The Autophagy-Lysosomal Machinery Enhances Cytotrophoblast–Syncytiotrophoblast Fusion Process

Abstract

Poor placentation is closely related with the etiology of preeclampsia and may impact fetal growth restriction. For placental developmental growth, we have demonstrated that dysregulation of autophagy, a key mechanism to maintain cellular homeostasis, in trophoblasts contributes to the pathophysiology of preeclampsia, a severe pregnancy complication, associated with poor placentation. It remains, however, unknown whether autophagy inhibition affects trophoblast syncytialization.

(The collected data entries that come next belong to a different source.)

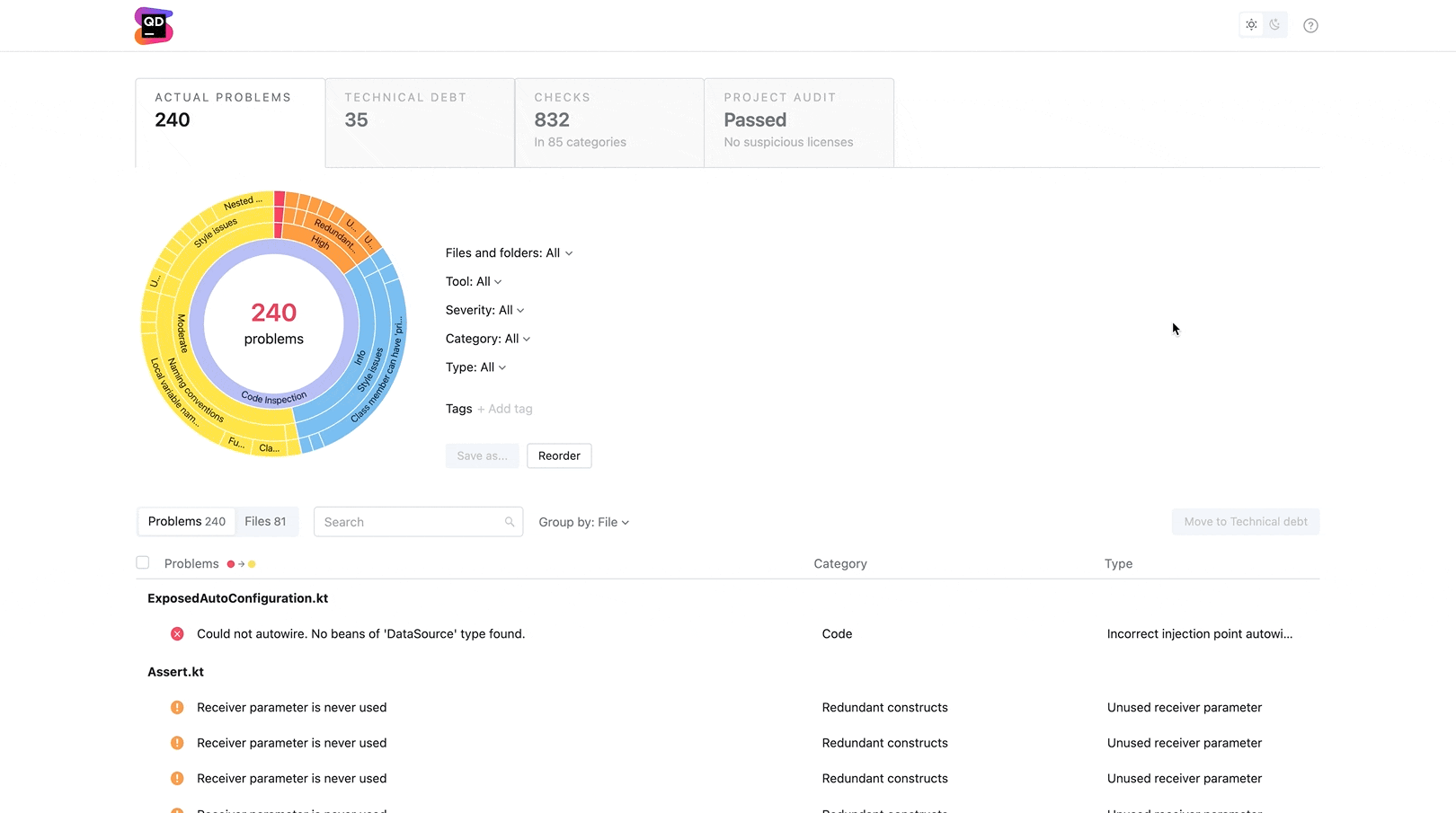Click the warning icon on first 'Receiver parameter' row
1456x813 pixels.
click(x=177, y=707)
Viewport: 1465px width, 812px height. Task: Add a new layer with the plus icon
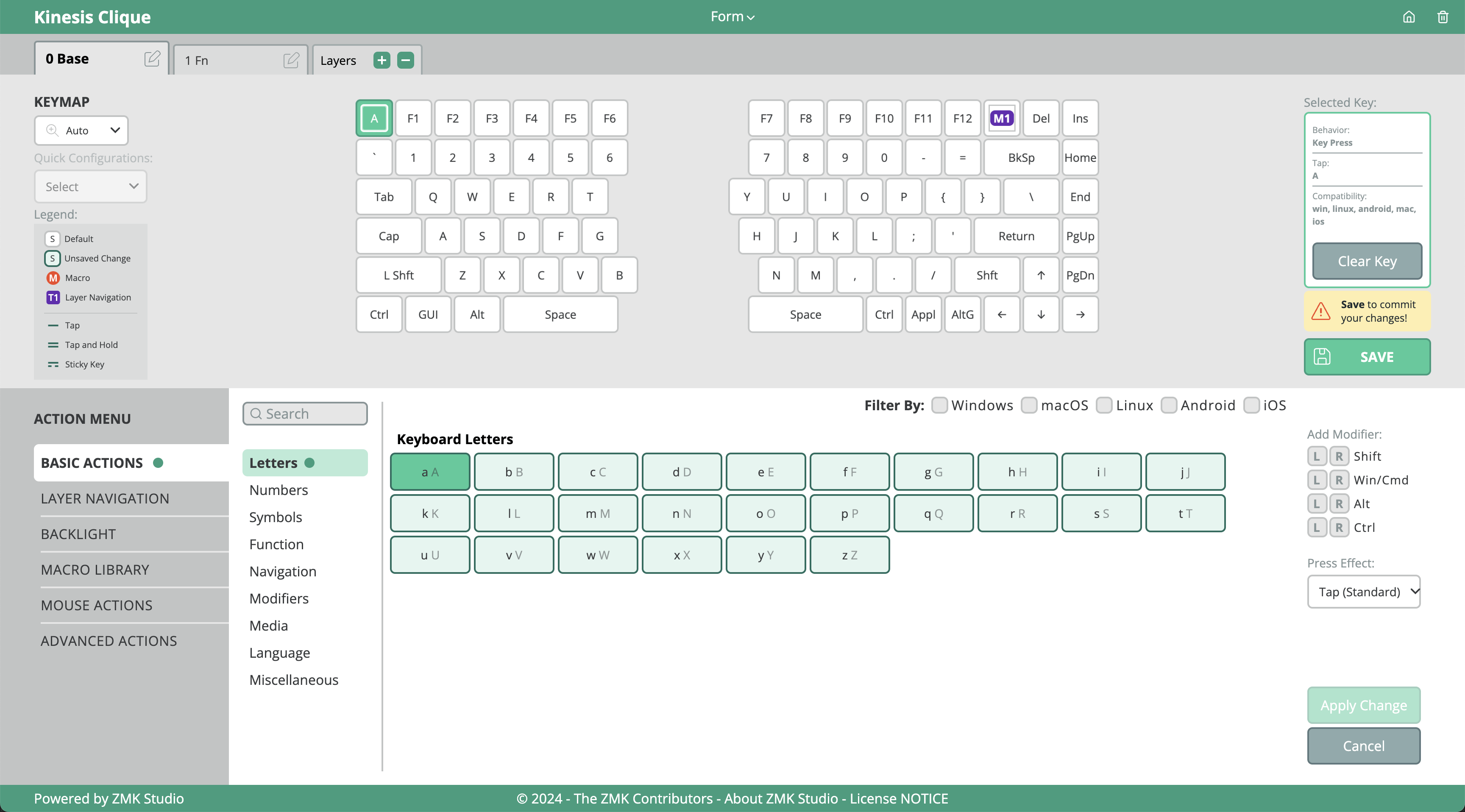(382, 60)
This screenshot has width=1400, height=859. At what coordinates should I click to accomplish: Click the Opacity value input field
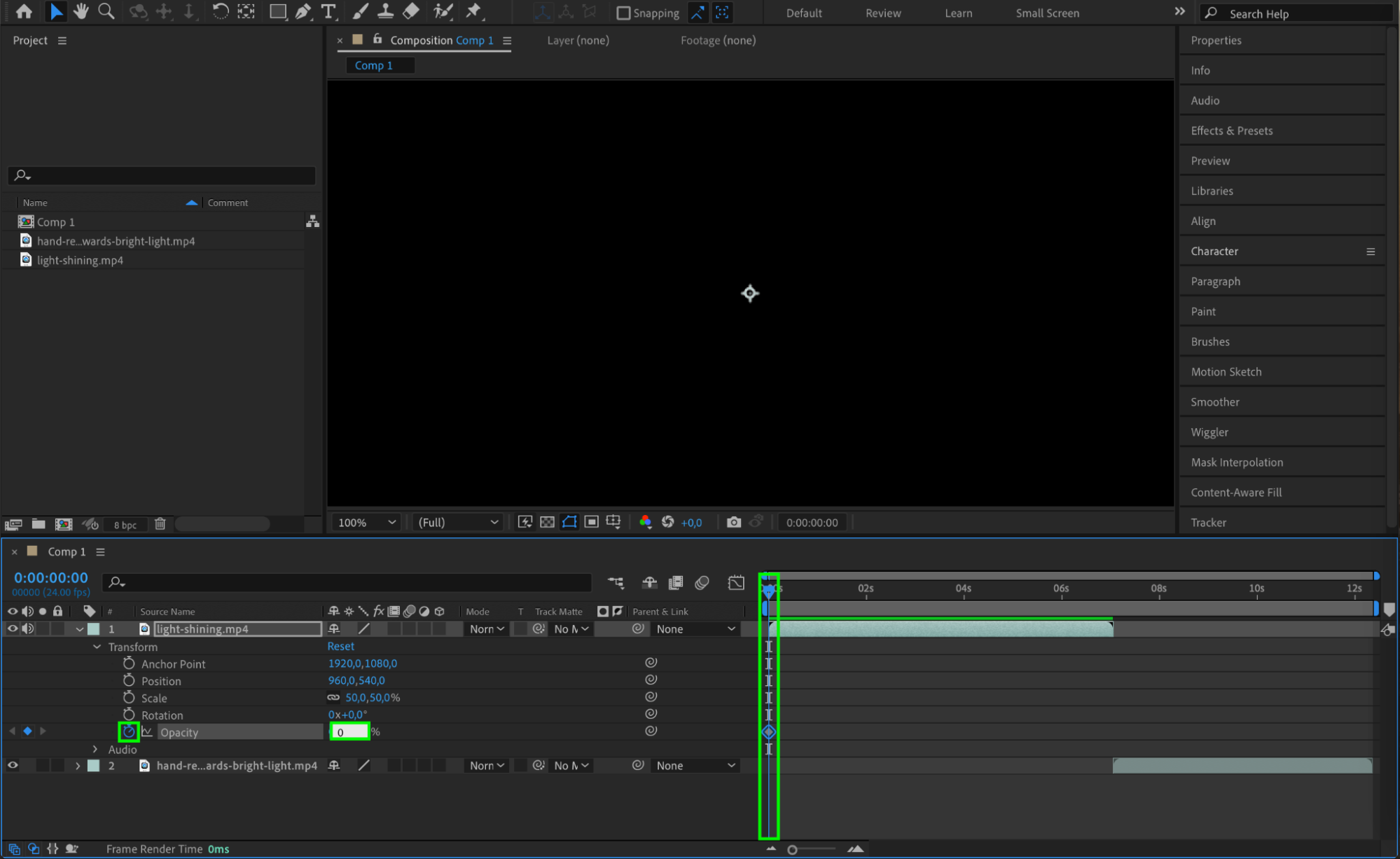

This study evaluated the effect of autophagy in an in vitro syncytialization method using BeWo cells and primary human trophoblasts (PHT). In this study, we observed that autophagic activity decreased in PHT and BeWo cells during syncytialization. This decreased activity was accompanied by downregulation of the transcription factor, TFEB. Next, bafilomycin A1, an inhibitor of autophagy via suppressing V-ATPase in lysosomes, inhibited hCG production, CYP11A1 expression (a marker of differentiation), p21 expression (a senescence marker), and cell fusion in BeWo cells and PHT cells. Finally, LLOMe, an agent inducing lysosomal damage, also inhibited syncytialization and led to TFEB downregulation. Taken together, the autophagy-lysosomal machinery plays an important role in cytotrophoblast fusion, resulting in syncytiotrophoblasts. As autophagy inhibition contributed to the failure of differentiation in cytotrophoblasts, this may result in the poor placentation observed in preeclampsia.